国土交通省は、直轄工事と高速道路会社が発注した舗装工事の一部で契約と異なる材料が使われていたことを受け、全国調査を行うことを決めた。過去2年間に引き渡しがあったか、または今後引き渡し予定の工事が対象。6月21日までに施工会社に報告を求める。5月31日の閣議後会見で斉藤鉄夫国交相が表明した。
4月以降、大手道路工事会社が受注した工事で、設計図書で指定していなかったにも関わらず、再生骨材を含むアスファルト合材を使用した例が相次いで判明した。斉藤国交相は会見で「NIPPOに続いて鹿島道路でも契約と異なる材料で工事が行われたことは極めて遺憾」と発言。鹿島道路に対しても、NIPPOと同様、▽品質確認試験の実施▽第三者委員会による原因究明▽再発防止策の検討▽品質確認試験の評価―を求めたことを明らかにした。

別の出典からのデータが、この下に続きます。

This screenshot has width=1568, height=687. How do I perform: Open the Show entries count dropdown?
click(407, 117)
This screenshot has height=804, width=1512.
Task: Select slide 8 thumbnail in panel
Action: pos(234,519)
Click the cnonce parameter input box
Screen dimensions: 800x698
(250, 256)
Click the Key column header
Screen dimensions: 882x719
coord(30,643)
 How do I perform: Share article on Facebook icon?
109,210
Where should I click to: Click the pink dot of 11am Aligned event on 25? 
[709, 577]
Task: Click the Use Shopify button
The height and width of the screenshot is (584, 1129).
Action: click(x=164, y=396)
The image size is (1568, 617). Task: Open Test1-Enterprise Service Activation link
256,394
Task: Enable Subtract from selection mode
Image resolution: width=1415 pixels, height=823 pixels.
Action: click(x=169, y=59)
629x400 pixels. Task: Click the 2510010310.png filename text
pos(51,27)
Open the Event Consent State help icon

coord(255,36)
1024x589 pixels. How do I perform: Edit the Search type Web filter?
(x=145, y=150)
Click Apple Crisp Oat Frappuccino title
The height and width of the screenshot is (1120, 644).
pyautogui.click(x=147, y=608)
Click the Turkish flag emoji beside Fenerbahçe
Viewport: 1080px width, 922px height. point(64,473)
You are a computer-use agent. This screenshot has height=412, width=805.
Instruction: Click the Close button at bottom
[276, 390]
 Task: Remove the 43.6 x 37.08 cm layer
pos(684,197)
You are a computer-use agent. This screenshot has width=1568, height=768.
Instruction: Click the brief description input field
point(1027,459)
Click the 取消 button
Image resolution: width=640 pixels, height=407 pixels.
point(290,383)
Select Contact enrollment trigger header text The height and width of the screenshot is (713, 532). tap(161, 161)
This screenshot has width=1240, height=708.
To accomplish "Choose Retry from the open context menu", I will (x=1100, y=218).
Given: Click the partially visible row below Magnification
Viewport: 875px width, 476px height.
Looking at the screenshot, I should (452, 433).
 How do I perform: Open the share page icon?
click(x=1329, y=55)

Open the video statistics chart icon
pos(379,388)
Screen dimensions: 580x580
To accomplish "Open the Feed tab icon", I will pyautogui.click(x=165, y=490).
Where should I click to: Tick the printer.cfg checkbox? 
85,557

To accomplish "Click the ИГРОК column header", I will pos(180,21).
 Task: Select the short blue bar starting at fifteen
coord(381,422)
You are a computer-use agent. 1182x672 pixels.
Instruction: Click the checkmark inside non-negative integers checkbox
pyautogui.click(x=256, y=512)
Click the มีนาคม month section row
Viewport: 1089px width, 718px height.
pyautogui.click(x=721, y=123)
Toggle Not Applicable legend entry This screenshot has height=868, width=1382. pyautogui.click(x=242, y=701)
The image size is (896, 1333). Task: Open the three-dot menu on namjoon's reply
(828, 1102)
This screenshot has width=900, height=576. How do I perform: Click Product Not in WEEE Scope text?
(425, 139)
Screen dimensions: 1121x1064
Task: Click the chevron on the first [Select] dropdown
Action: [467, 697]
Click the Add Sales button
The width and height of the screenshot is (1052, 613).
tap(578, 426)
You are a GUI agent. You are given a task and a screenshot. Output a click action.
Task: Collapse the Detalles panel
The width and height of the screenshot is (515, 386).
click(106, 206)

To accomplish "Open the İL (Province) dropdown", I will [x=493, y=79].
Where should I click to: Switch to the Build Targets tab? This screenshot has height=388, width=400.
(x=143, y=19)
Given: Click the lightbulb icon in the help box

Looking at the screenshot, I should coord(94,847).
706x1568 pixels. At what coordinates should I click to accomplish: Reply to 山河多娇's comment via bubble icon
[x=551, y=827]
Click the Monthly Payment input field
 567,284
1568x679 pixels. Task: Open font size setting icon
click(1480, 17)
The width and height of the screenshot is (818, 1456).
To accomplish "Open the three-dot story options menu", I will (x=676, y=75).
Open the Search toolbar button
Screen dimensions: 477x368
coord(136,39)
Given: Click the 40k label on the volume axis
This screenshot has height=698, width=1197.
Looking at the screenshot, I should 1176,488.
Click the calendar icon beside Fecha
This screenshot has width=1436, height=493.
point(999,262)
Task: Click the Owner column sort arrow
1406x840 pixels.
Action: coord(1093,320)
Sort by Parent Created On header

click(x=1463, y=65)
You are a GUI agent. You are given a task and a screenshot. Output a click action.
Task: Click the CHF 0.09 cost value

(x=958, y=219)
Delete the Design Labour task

今後は、他の企業でも同様の実態がないか確認するため、地方整備局・高速道路会社が発注したアスファルト舗装工事について全国調査を行う。直轄工事ではA等級(予定価格1億2000万円以上)が対象となる。契約不適合責任を問える、過去2年間に完成した工事について、5月30日付で該当する工事を受注した会社に調査を要請する文書を発出した。
契約と異なる材料を使用していたことが分かった工事にはやり直しを求める。さらなる対応については、全国調査の結果を基に原因究明を行った上で判断する。
再生骨材は、使用済みのアスファルトを破砕したもの。アスファルトの材料として広く使用されている一方、繰り返しの再生利用には品質低下の恐れも指摘されている。